The way to talk about the purpose and value of government and be persuasive is simply to tell the truth. This has been in short supply over the last generation. To the contrary, government has been demonized in much discourse. It has at least, to coin a new verb, been "skepticized."
Trust in government now is very low. But trust in government has been falling on balance since the late 1960s and took an especially large hit in the 1970s. The nation hasn't truly regained its confidence in it ever since. In fact, the nation has been vulnerable to mythology and misinformation that has seriously damaged America's future.
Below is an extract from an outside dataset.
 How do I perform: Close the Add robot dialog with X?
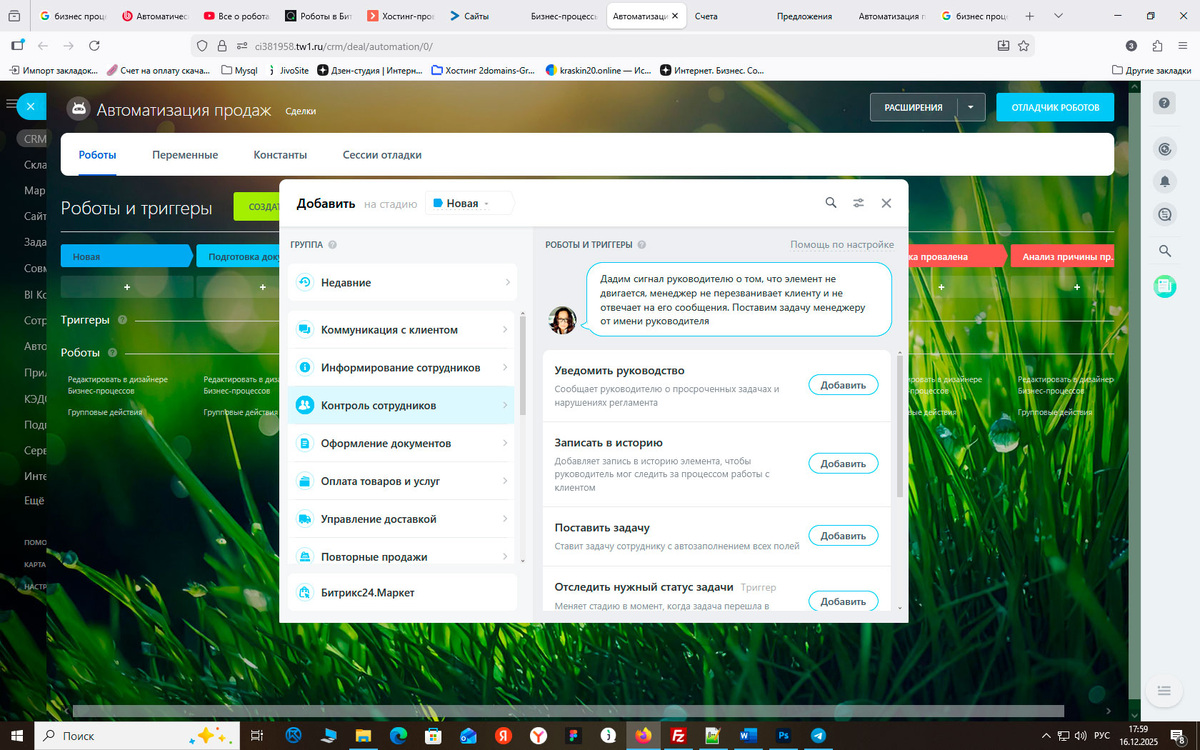pos(886,203)
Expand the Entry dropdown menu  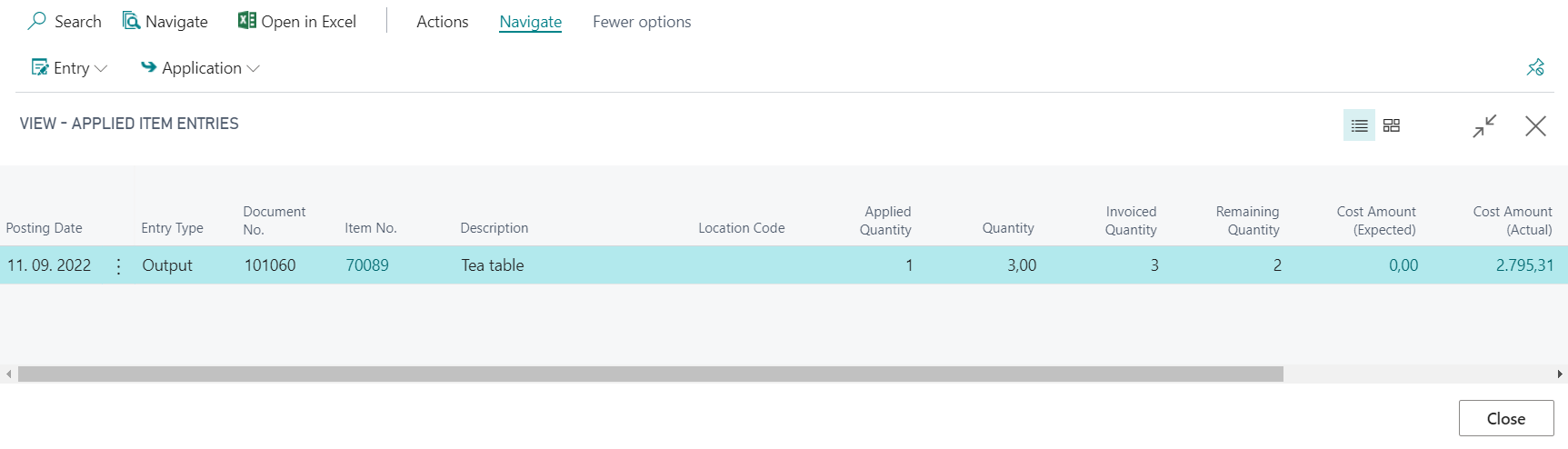click(70, 68)
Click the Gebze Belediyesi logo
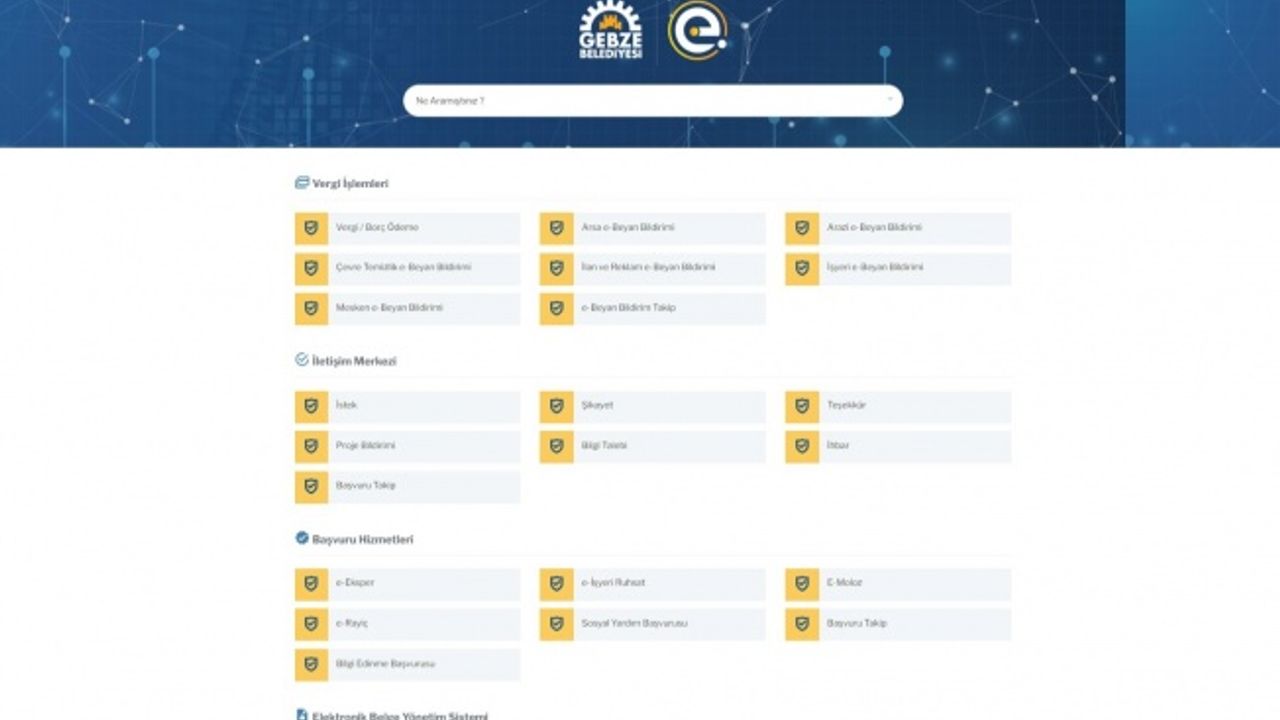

There are many such myths, but the primary one is that any social program or any increase in government spending dampens economic growth. Liberal economists have contributed to this as well. Even MIT's Paul Samuelson, the leading Keynesian of his day, argued that there was a trade-off between social programs and economic efficiency 60 years ago.
It is simply not true. For the genuine evidence, not the propaganda, see a book by Joel Slemrod and Jon Bakija called Taxing Ourselves, which shows the true impact of higher taxes on growth. More to the point, see Peter Lindert's book, Growing Public, which argues that social programs often contribute to growth. There is certainly no evidence, doing cross-country comparisons, that they retard it.
Both Bakija and Lindert were at the Rediscovering Government launch conference program on March 28 in New York City, and this week we will have video of their contributions on our web site, RediscoveringGovernment.org. Lane Kenworthy, among many others who participated in the conference, also made an important point about how much people of low income in the U.S. and other rich nations depend on social programs.
This is a key issue in my mind, but there are many others regarding government. How jeopardized has true democracy been by the cost of elections and the power of lobbying? Is the deficit as dangerous as it is made to sound? Why do people like Medicare so much and in turn often hate government intrusion?
The true history of government should be better known. It regulated land sales in the early 1800s. It built the canals, the free and mandatory schools, the sanitation and water systems, the roads and bridges. It financed the railroads and subsidized the colleges. It did the most critical technical research in American history. It established maximum hour and child labor laws. It pays you for a while if you lose a job through no fault of your own.
In a series of essays this week, we will discuss how to make the true value of government better known to America. Let's start with the truth.